Mahiru y Kuro
Había una vez un niño llamado Mahiru. Su madre había muerto cuando él era muy pequeño y desde entonces vivió con una cruel madrastra. Mahiru fue creciendo día a día y la madrastra comenzó a preocuparse por los bienes de la familia. Su deseo era matar a Mahiru para el hijo que ella misma había concebido disfrutara solo de todo lo que poseían.
Un día, cual un gato que va a curar a un ratón, la madrastra dijo, fingiendo compasión:
-Mahiru, a tu edad ya deberías conseguirte una mujer. Pero somos muy pobres, ¿quién va a querer mandar a su hija para que sufra en una casa pobre como ésta? Debemos pensar algo para juntar un poco de dinero y conseguirte una esposa. - Mahiru todavía no había abierto la boca cuando ella prosiguió:
-Te voy a dar una vaca y un toro y tú irás a la montaña a pastorearlos. Volverás cuando hayan tenido cien crías: entonces las venderemos y así podrás conseguir esposa. Si tienes fuerza de voluntad no vuelvas aunque te falte sólo uno. Si no esperas y regresas antes, te advierto que no estaré dispuesta a seguir manteniendo a un muchacho sin futuro como tú, ¡y no entrarás más en esta casa!
Mahiru, con el corazón como atenazado por cuchillos, lloraba y pensaba: ¿Cómo es posible que dos animales engendren cien hijos? La montaña está llena de tigres, lobos y leopardos, ¡quién sabe si no nos comerán a todos! Cuanto más lo pensaba más claro tenía que aquello era una intriga de la madrastra para terminar con él. Pero lo pensó mejor y llegó a la conclusión de que era preferible que lo comiera un lobo o un tigre a quedarse en esa casa con la aviesa madrastra. Entonces apretó los dientes y asintió.
Ese mismo día Mahiru cogió el látigo para los animales, y se cargó al hombro un bulto consistente en una olla con un tazón, cucharas y un viejo edredón floreado. Así partió. Primero atravesó algunos picos y lomas hasta que llegó a la ladera de una montaña llena de verdes hierbas. Decenas de frondosos pinos y cipreses crecían alrededor del agua de la fuente, y rodeaban un templo del dios de la montaña, completamente hecho de piedra.

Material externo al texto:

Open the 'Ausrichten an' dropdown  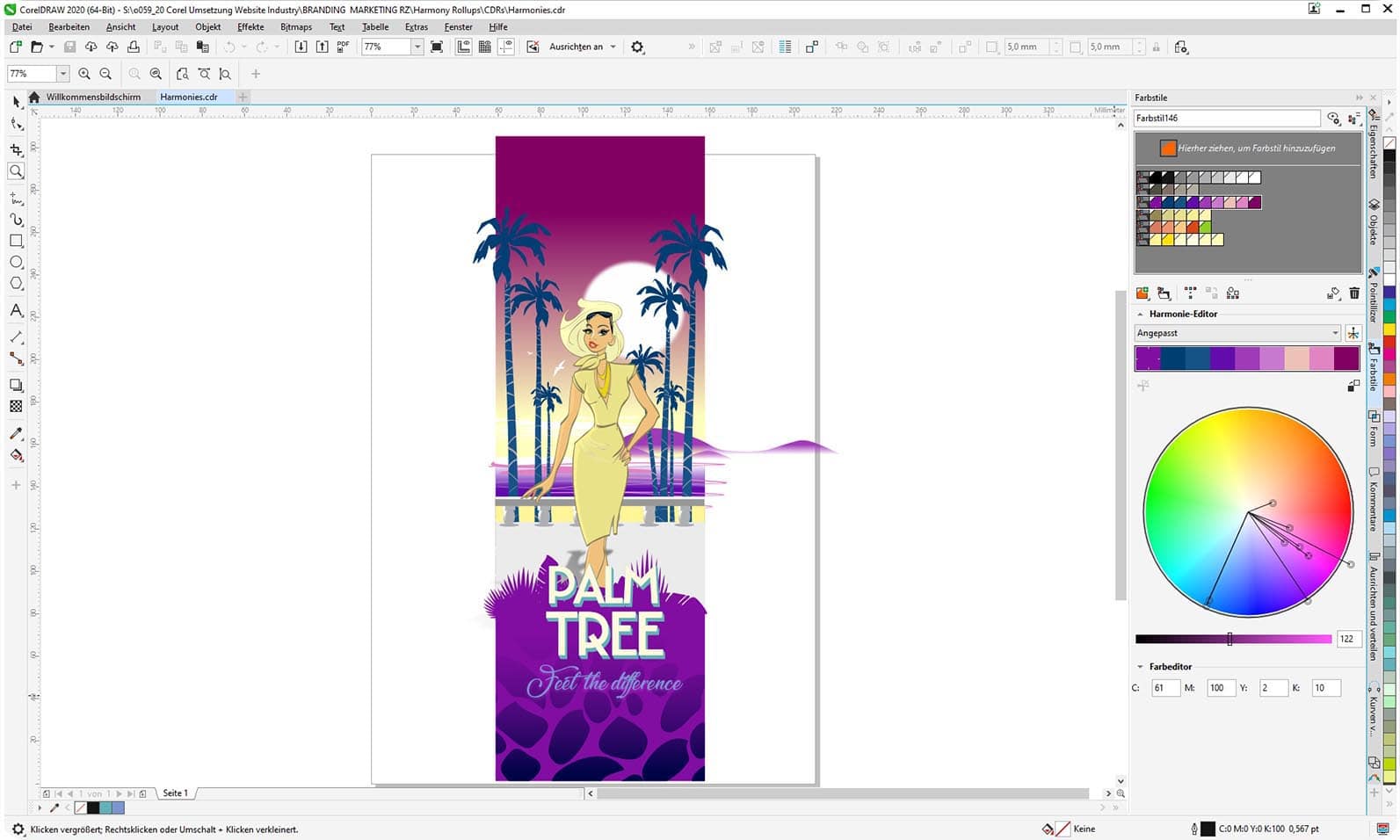tap(583, 47)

Aunque las puertas y ventanas del templo estaban íntegras, el interior aparecía totalmente vacío. Mahiru recogió algunas hierbas, las ató e hizo una escoba, con la cual barrió el interior hasta dejarlo limpio. Luego se armó una cama con hierbas y hojas secas. Con tres piedras improvisó un horno; mientras, en la pared occidental quedaba lugar para los vacunos. Cerrando bien la puerta las bestias no podían entrar, de forma que Mahiru tuvo un lugar seguro para vivir.
Un día, después del desayuno, Mahiru llevó a los animales hasta la pradera. Al llegar allí puso la fusta a un lado y se recostó en la hierba mirándolos pastar. Al momento cerró los ojos y se quedó dormido: cuando se despertó ya iba a ser mediodía. Se puso de pie desperezándose, luego recogió el látigo y pensaba llevar a los animales hasta el templo para hacer su almuerzo, cuando vio de pronto una serpiente verde y otra blanca luchando en una roca de la montaña.

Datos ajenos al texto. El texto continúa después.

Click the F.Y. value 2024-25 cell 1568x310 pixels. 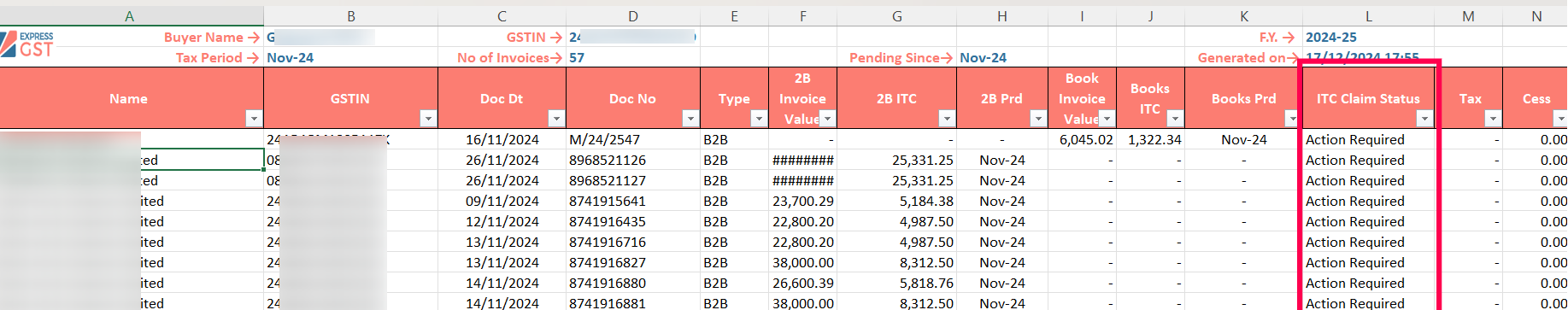[x=1368, y=37]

Las serpientes se mordían entre sí y era difícil de distinguir cada una y saber cuál estaba en ventaja. Mahiru fue como una flecha y restalló su látigo. Las dos serpientes se asustaron mucho, salieron corriendo cada una por su lado y desaparecieron en un abrir y cerrar de ojos.

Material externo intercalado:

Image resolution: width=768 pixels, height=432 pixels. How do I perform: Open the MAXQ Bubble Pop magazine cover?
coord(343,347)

Al otro día después del desayuno Mahiru llevó de nuevo a las bestias a pastar. Buscó una piedra y apenas se había sentado escuchó a alguien que gritaba:
- ¡Mahiru! ¡Mahiru!
Levantó la cabeza pero no vio a nadie por ningún lado. Pensó: "¿Quién se atreve a venir a estas montañas desoladas y salvajes exponiéndose a que lo coma el lobo? Debe ser que escuché mal". Pero pasó un rato y se volvió a oír el grito.
- ¿Quién es? - preguntó al tiempo que se levantaba - ¡Sal, no bromees con este pobre muchacho!
Apenas hubo terminado de hablar cuando apareció una persona atrás suyo y le dijo, palmeándole la espalda:
- ¡Aquí estoy! - Mahiru se dio vuelta y vio a un hombre que llevaba pantalones verdes, blusa verde, zapatos verdes y sombrero del mismo color. Miraba a Mahiru y le sonreía. El joven se quedó muy asombrado. Nunca había visto a persona alguna en aquellos sitios y hete aquí que hoy venía alguien a hablar con él, ¡qué alegría!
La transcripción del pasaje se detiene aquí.